Genetic Algorithm and ANN for Estimation of SPIV of Micro Beams

In this paper, the static pull-in instability (SPIV) of beam-type micro-electromechanical systems is theoretically investigated. Herein, modified strain gradient theory in conjunction with Euler–Bernoulli beam theory have been used for mathematical modeling of the size dependent instability of the micro beams. Considering the mid-plane stretching as the source of the nonlinearity in the beam behavior, a nonlinear size-dependent Euler-Bernoulli beam model is used based on a modified couple stress theory, capable of capturing the size effect. Two common beam-type systems including double-clamped and clamped-free cantilever have been investigated. By selecting a range of geometric parameters such as beam lengths, width, thickness, gaps and size effect, we identify the static pull-in instability voltage. Back propagation artificial neural network (ANN) with three functions have been used for modelling the static pull-in instability voltage of micro beam.

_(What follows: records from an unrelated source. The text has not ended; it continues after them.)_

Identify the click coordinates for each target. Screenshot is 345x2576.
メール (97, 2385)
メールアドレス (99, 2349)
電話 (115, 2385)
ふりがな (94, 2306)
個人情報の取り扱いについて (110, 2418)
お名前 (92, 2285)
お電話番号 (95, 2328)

Effect of the size dependency on the pull-in performance has been discussed for both micro-structures. The network has four inputs of length, width, gap and the ratio of height to scale parameter of beam as the independent process variables, and the output is static pull-in voltage of microbeam. The number of nodes in the hidden layer, learning ratio and momentum term are optimized using genetic algorithms (GAs). Numerical data, employed for training the network and capabilities of the model in predicting the pull-in instability behaviour has been verified. The output obtained from neural network model is compared with numerical results, and the amount of relative error has been calculated. Based on this verification error, it is shown that the back propagation neural network has the average error of 6.36% in predicting pull-in voltage of cantilever micro-beam. Resultant low relative error value of the ANN model indicates the usability of the BPN in this area.